Scientists have recently theorized that invisible dark matter could warm millions of starless planets in regions such as Abell 1689 and make them habitable.
Scientists think the invisible, as-yet-unidentified dark matter which we know exists because of the gravitational effects it has on galaxies, makes up about 85 percent of all matter in the universe.
Current prime candidates for what dark matter might be are massive particles that only rarely interact with normal matter. These particles could be their own antiparticles, meaning they annihilate each other when they meet, releasing energy. These invisible particles could get captured by a planet's gravity and unleash energy that could warm that world, according to physicist Dan Hooper and astrophysicist Jason Steffen at the Fermi National Accelerator Laboratory in a 2011 study.
Hooper and Steffen's propose that rocky "super-Earths" in regions with high densities of slow-moving dark matter could be warmed enough to keep liquid water on their surfaces, even in the absence of additional energy from starlight or other sources.The density of dark matter is expected to be hundreds to thousands of times greater in the innermost regions of the Milky Way and in the cores of dwarf spheroidal galaxies than it is in our solar system.
The scientists concluded that on planets in dense "dark-matter" regions, it may be dark matter rather than light that creates the basic elements you need for organic life without a star."
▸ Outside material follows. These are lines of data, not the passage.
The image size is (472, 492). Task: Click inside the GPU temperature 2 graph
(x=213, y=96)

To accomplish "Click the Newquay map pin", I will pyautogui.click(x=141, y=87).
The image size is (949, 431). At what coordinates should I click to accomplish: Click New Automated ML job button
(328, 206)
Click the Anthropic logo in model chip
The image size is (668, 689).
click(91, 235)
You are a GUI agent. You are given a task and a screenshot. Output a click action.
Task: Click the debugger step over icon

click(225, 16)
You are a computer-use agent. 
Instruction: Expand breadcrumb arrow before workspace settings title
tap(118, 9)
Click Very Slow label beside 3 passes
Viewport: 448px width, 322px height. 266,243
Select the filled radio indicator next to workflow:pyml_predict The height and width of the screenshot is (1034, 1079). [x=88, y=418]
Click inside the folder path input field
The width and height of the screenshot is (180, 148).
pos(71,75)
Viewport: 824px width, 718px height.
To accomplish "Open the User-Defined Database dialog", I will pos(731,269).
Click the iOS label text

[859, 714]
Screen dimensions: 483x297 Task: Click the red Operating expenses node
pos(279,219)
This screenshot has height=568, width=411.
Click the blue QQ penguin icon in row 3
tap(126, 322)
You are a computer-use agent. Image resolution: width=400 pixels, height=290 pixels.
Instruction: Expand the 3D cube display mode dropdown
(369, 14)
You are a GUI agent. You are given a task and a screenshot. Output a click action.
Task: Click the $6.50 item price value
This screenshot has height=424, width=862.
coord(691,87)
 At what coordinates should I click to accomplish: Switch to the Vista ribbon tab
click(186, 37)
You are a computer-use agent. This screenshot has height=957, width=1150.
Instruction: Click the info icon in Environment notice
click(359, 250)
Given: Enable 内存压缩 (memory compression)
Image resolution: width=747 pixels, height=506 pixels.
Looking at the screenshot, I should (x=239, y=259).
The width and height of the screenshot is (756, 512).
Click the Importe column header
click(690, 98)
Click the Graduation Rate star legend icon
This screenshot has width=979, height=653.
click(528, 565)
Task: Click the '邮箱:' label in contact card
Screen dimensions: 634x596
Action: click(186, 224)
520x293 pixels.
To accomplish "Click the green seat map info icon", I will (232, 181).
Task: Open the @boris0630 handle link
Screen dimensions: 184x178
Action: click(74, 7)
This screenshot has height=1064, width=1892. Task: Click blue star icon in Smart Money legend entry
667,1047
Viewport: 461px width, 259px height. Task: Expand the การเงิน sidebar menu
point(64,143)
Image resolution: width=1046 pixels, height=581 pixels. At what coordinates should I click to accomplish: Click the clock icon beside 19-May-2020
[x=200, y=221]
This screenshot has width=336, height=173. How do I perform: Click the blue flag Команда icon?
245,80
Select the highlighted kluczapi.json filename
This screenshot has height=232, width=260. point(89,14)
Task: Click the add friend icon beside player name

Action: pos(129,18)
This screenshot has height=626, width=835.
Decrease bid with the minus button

Dark matter, the team believes, could keep the surfaces of such warm for trillions of years, outliving all regular stars and may ultimately prove to be the "dark" bastion of life in our universe.
"I imagine 10 trillion years in the future, when the universe has expanded beyond recognition and all the stars in our galaxy have long since burnt out, the only planets with any heat are these, and I could imagine that any civilization that survived over this huge stretch of time would start moving to these dark-matter-fueled planets," Hooper said in an interview with space.com.